I don’t get the feeling that he read detective novels, nor ghost stories, for he admits he suffers a deathly fear of ghosts. He doesn’t seem to be too fond of travelogues either. But he loves novels, short stories and most of all, he loves poetry. And he reads almost every Bengali author those which have walked the earth. I am not sure whether he is attracted to music; he may be but he gets excited more with Lata Mangeshkar than anyone else, not for her Hindi songs but for her Bengali non cinema songs, which would blare from the microphones of the local clubs in preparation to their run up to the Durga Puja. Ritu’s favourite season seems to be autumn, he loves everything about it and Lata Mangeshkar somehow sits irretrievably meshed up into the blue vaulted skies with its white pile of cottony clouds. I am not sure whether he is much into the arts as well, he loves Jamini Roy though for his paintings of the faces of Goddesses, the prime Goddess being Durga, Ritu’s favourite and once again of the autumn. I may be wrong but I get a strange feeling that Ritu doesn’t quite like the spring time as he loves the other equinox; somehow he gives March, death. Memories in March is about loss, and spring in Bariwali is ominous.

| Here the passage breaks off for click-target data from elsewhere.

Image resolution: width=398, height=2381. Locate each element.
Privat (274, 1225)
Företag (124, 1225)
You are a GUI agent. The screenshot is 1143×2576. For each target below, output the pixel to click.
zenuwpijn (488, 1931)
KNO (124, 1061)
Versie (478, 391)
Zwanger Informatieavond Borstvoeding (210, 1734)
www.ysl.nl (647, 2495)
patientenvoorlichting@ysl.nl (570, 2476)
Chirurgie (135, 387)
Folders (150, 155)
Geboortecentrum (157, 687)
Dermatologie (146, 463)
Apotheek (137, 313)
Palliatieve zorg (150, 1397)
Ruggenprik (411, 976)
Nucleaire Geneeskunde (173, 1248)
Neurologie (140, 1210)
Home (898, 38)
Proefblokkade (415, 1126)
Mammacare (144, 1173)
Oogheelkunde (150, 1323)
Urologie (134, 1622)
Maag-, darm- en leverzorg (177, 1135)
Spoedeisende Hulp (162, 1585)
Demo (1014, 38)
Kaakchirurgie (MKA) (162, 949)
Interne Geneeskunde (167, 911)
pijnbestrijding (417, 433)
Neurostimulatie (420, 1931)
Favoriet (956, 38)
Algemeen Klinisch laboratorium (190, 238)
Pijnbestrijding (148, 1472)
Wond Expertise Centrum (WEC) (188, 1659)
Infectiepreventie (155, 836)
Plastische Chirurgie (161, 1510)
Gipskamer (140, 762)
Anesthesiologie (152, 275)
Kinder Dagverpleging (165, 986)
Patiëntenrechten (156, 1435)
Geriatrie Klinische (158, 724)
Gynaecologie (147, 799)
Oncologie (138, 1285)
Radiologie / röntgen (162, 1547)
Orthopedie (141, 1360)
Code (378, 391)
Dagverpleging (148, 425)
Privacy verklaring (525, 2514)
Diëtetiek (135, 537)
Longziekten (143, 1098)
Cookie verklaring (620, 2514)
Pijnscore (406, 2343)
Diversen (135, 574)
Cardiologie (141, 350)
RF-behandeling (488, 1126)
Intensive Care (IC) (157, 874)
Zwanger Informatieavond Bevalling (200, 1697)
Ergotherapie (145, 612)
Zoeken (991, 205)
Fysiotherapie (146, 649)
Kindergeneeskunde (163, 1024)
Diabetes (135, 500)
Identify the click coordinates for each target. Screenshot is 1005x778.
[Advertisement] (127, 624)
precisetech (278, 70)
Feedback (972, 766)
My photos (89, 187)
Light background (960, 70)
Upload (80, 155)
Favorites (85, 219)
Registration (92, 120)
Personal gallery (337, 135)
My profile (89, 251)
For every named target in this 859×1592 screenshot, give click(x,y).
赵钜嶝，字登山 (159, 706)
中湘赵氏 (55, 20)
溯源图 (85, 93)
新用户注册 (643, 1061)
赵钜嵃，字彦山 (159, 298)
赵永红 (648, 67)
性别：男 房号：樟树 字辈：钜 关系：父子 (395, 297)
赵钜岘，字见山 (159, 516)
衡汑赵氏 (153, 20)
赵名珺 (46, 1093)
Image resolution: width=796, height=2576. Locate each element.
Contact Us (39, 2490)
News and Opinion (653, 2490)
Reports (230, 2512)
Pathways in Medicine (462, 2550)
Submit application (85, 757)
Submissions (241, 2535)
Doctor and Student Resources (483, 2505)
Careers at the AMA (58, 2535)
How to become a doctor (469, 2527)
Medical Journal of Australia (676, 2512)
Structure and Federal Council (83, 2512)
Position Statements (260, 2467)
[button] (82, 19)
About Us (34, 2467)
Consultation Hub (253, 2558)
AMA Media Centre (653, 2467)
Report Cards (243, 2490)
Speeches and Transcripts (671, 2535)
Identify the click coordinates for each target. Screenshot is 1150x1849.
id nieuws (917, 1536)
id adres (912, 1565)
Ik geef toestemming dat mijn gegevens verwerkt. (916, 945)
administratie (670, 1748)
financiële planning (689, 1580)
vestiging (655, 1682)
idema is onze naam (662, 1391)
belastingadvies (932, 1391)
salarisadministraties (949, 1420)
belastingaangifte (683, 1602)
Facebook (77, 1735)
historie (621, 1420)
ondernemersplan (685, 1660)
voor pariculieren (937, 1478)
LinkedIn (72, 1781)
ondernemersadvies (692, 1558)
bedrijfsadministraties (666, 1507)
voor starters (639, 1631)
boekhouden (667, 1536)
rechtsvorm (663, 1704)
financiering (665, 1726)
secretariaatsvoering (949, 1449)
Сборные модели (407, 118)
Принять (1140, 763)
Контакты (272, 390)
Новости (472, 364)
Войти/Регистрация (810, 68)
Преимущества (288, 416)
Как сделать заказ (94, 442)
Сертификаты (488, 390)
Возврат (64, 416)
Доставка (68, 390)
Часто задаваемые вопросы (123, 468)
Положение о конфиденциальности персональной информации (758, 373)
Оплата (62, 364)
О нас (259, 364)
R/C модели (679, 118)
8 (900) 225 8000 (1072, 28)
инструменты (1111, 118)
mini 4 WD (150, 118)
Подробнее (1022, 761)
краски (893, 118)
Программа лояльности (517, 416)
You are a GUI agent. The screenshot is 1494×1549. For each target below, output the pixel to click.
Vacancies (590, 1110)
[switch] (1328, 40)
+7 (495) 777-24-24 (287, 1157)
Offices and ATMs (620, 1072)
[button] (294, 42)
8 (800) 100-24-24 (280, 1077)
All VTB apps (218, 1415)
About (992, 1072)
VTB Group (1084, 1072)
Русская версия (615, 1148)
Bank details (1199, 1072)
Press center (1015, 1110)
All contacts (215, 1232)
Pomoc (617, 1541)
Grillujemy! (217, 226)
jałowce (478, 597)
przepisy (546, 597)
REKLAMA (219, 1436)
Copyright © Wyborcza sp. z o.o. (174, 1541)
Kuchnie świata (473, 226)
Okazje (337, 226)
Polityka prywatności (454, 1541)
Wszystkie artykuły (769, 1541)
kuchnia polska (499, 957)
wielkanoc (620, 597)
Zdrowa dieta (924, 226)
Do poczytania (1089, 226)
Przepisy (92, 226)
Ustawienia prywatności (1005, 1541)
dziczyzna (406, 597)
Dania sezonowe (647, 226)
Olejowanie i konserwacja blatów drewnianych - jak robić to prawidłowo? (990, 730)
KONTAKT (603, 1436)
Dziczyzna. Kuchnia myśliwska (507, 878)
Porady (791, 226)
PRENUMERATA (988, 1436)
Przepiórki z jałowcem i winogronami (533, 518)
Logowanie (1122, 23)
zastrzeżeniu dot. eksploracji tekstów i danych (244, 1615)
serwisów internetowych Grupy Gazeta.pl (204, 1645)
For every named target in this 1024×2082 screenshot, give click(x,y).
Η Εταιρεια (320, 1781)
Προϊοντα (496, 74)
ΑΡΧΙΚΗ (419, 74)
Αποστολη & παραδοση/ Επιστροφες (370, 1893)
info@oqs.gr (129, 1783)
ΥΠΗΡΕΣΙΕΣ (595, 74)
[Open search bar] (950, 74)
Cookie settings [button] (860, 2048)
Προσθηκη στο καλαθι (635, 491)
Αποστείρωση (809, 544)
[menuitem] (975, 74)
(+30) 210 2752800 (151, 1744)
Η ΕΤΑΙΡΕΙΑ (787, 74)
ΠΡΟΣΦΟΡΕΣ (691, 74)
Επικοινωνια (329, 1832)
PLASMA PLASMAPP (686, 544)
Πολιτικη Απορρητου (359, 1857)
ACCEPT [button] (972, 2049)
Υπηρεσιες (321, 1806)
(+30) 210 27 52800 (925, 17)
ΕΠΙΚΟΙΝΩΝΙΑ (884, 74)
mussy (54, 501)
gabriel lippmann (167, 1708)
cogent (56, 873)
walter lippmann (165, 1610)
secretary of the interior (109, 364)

Ritu loves movies, and like almost every Bengali of his times adores Ray and wants to be a filmmaker. But he is has no eye for the photograph because he can’t click photos and hence does not carry a camera when he travels. He is not a traveller at all and now he admits that he has no eye for the photograph as well. Then what is it about his movies? I was trying to think what is it about Ritu’s films that I recall as soon as I think of those. I remember dialogues of Bollywood, frames in Satyajit, faces in Uttam Kumar and Bengali movies but in Ritu’s films, I remember the flow; just the flow of one frame into the other, smoothened cuts and edits without sharp edges. His films are not jumpy, never surprise you, do not scare you, don’t try to titillate you, but just as a river would flow, the film just flows on. That flow is what one remembers. Satyajit Ray’s introduction to filmmaking, it seems started when he assisted the French director, Renoir as the master made his film, River. Renoir made the flow of the river as his essential theme and Ray understood that cinema is not the story it tells through its characters, nor the ideologies it professes; these are the pegs on which hangs the real tale, the real tale being the movement of the cinema. Deleuze was to write of this some years later and he did so after reading Henri Bergson, a French continental philosopher who placed said that art appealed to humans not through the ideas it presented by through the physical stimulations it invoked in the body. That’s was Ray believed, his inspiration from Renoir was to seek the real story of his films in the movements; so was Ritu’s in the flow.
Ray is expressionist; Ritu is impressionistic. Ray agitates the frame and produces images out there, unambiguous, unhesitant. Ritu really has no image, it’s always a flow of images, of movements, movements those which absorb images, loosen their borders, mix them up and surge them into the narrative stream. I think that the mastery of the flow is where Ritu becomes the master director of his craft.